The PMMRC reports on mortality trends in babies and mothers and serious morbidity from neonatal encephalopathy, in order to reduce these deaths and improve the quality and safety of Aotearoa New Zealand’s health care system.
Key Points Summary
- While the volume of complaints about maternity care is small (around 108 complaints a year), the profile of complaints is more serious than is seen for other services, and the frequency with which common issues recur is concerning.
- The outcomes for the whanāu involved can often be tragic and the harm caused can have life-long consequences.
- We have raised concerns about systemic issues in the maternity care system over a number of year and are concerned that fundamental issues are still not addressed. (see below)
- There is an urgent need for action – harm is continuing in a system that is increasingly constrained.
- We need an exploration of the wider system factors that shape how maternity services are provided, and ensuring a sustainable workforce must be a priority.
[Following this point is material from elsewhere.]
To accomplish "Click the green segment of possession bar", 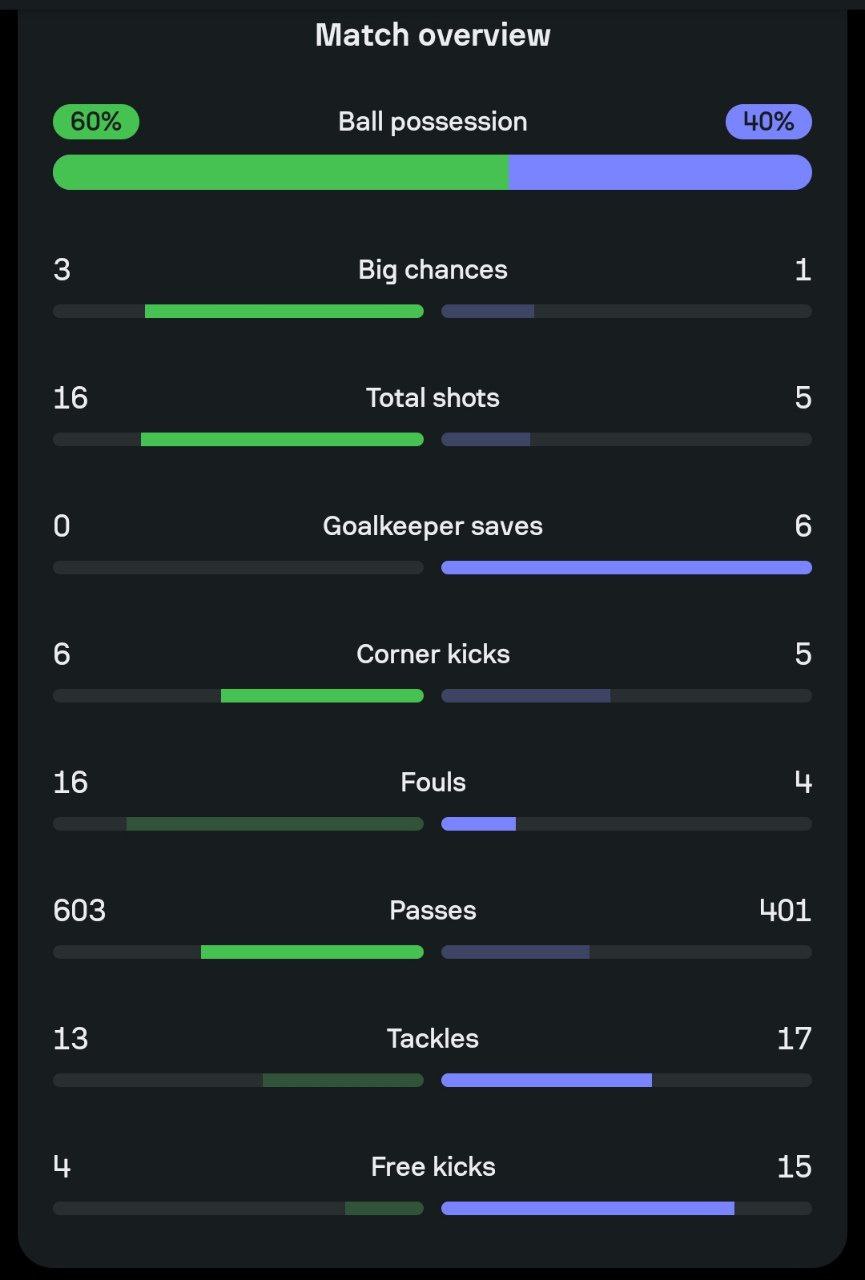I will click(x=281, y=172).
- There are some quick wins – such as updating the Referral Guidelines and the roll-out of a nationally consistent bereavement pathway for whānau who have experienced loss in the perinatal period.
HDC has written to Te Whatu Ora outlining its concerns and calling for urgent action following the Perinatal and Maternal Mortality Review Committee findings.
Our recommendations are:
- Cultural safety and inequities in care –complaint numbers about maternal deaths are small but all involved woman of non-European ethnicities. Complaints point to failures by providers to engage consumers and their whānau in their care in a culturally safe way.
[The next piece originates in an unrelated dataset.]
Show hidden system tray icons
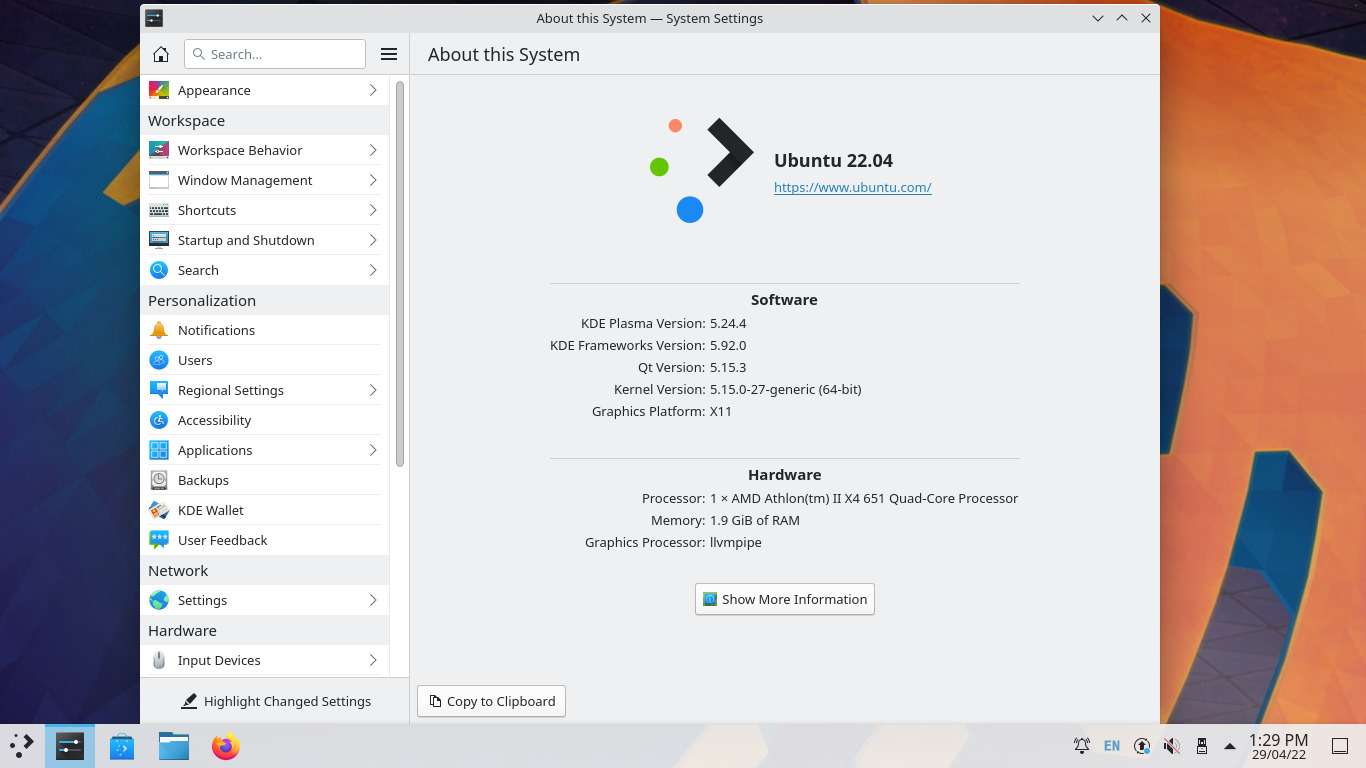 point(1229,746)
- Cardiotocography (CTG) monitoring/interpretation and inadequate assessment and management of risk by the multi-disciplinary team – one of the most common issues seen in the more serious complaints received by HDC. We have made several recommendations about mandatory multi-disciplinary fetal surveillance training but training still not consistently implemented.
- Pace of change on updating Referral Guidelines for LMC midwives. Lack of adherence to the guidelines is one of the most common complaints received in our more serious complaints. These guidelines are a safety net for pregnant people especially when we are seeing more complex and acute presentations combined with workforce shortages. The guidelines have not been updated since 2017 – getting them updated is a matter of urgency.
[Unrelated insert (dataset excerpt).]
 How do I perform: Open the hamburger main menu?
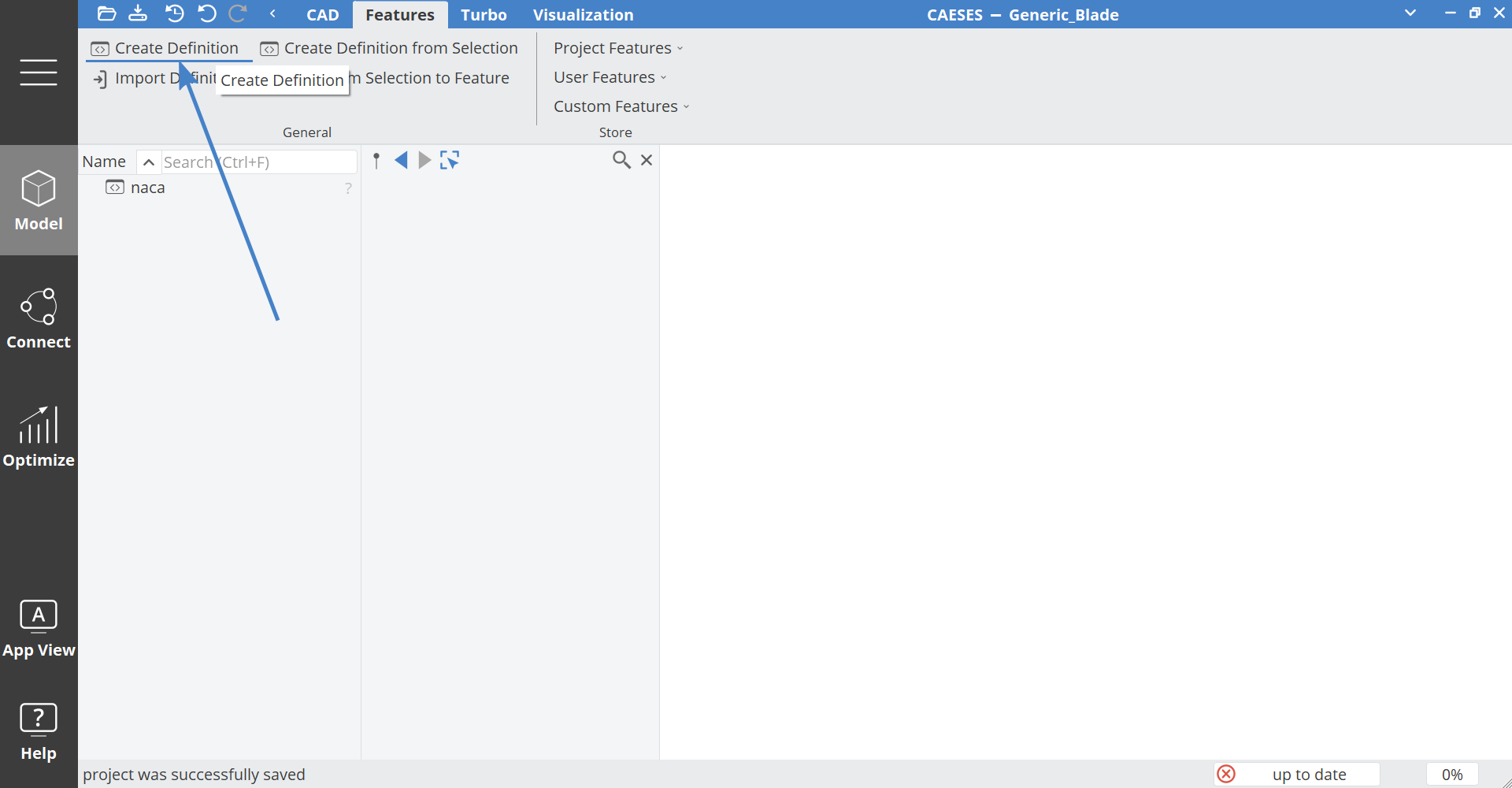click(x=39, y=72)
- Consistent use of GROW (gestation related optimal weight) charts for monitoring and assessing fetal growth. We understand progress has been made but we continue to see the consequences that use of out-dated methods can have on fetal well-being.
- Access to theatres and staff afterhours - delayed emergency access to theatre, lack of theatre availability and a lack of specialist oversight after-hours. We are concerned about variation in care and geographical inequities in access to and quality of services. These complaints also highlight concerns about a lack of information provided to pregnant people about the availability of services and specialists after-hours at their DHB.
- Staffing – capacity and capability – We are aware of the pressure the midwifery workforce is under and the capacity and skills mix of staff in obstetric units across New Zealand is a common contributing factor to the issues seen in complaints. We are now seeing a number of complaints raising concerns about the capacity of antenatal clinics across districts. Addressing workforce issues must be a priority to ensure that people using maternity services are receiving an appropriate standard of care.
- Pae Ora legislating for a woman’s health strategy. We are in support of this, and acknowledge that this may also provide an opportunity to raise the profile of maternity care and further address some of the challenges we outline below.
- Maternity and early years services being made a priority in the interim New Zealand Health Plan – Te Pae Tata – this will be important opportunity to address some of these issues identified.
- HQSC’s position.
We are seeking:
- An opportunity to discuss our concerns with Te Whatu Ora.